Even the poem’s most agonizing lines, which tell of abuse, provide the beautiful child subject to it some measure of free space: “Innocent, head-banded Maureen, a world away / from the beatings, self-mutilation, murder” (17). While marked by sadness, pieces such as “The Bread Bin Was Empty” reveal some sense of triumphant thanksgiving in the face of forces beyond the child-speaker’s control: that even though “The bread bin was empty, the money / gone on Guinness for himself, free rounds for the lads” there was a way out of the hunger, for “We stole into the church like elves. / The Lord helps those who help themselves, / so into the poor box we delved and robbed its contents unperturbed” (19). Little Witness demonstrates a survivalist will in the face of the selfishness of those who should be most caring; the father is most often presented as the great betrayer in this regard. The reporter of the father’s actions is sometimes the child speaker, sometimes the wife, but the result in invariably the same: violence and fearful rage. As “Good-For-Nothing Irish Blues” points out, sometimes the mother’s only recourse is institutions like the industrial school or other avenues of care: “Betimes I pretend I’m crazy. / Check into the mental home” (24-25). However, as the mother-reporter explains in lines that both begin and close the poem, it is an all-too-common situation that has happened before and will happen again:

The oul fella came home fluthered again last night.

Yeh hear me?

The oul fella came home fluthered again last night.

He’d fallen off his bike and was in the mood for a fight. (24-25)

However, not every poem in the collection exists within the suffocating, cloistered walls of the abusive household, the orphanage, nor even in Ireland. “The Boys From the Bunkhouse” (34) demonstrate Roberts’ ability to both deftly handle social issues outside of her own raw experience (here, the plight of intellectually disabled workers in an Iowa turkey processing plant); while “Campground, The Adirondacks” presents a speaker who can endure in the faith that rejoices: “let there always be the floating sky candles / carrying prayers to the summer super moon” (89). “Maisie’s Farm,” which Roberts indicates was written of foster parents Mr and Mrs Coady” in memoriam, stands as perhaps the most joyful poem of the text, celebrating the joys of a life with actual loving care-givers.

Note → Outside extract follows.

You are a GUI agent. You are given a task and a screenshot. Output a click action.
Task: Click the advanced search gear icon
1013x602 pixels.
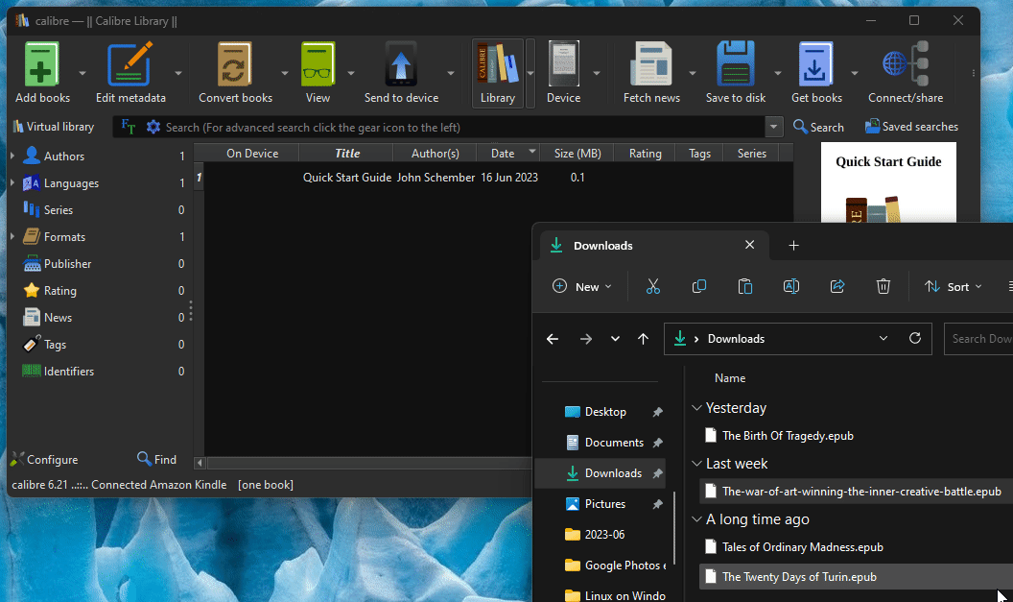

As its closing lines portray:

before bed we’ll use beads          to belt out the rosary

we’ll ask God to be good        to the gaggling geese

not forgetting the frolicsome        lambs or the forlorn sheep

the cud-chewing cows        or the curious goats

nonetheless for now         nothing will suffice

but to swing on the swing       on this swollen evening. (54)

The true power of Connie Roberts’ Little Witness lies not only in its ability to articulate pain, but even more in its choice to bear its eponymous witness and forge beyond its speaker’s cruel childhood.


[1]. Carolyn Forché, “Twentieth Century Poetry of Witness” in The American Poetry Review (Philadelphia: World Poetry, Inc., 1993), 9.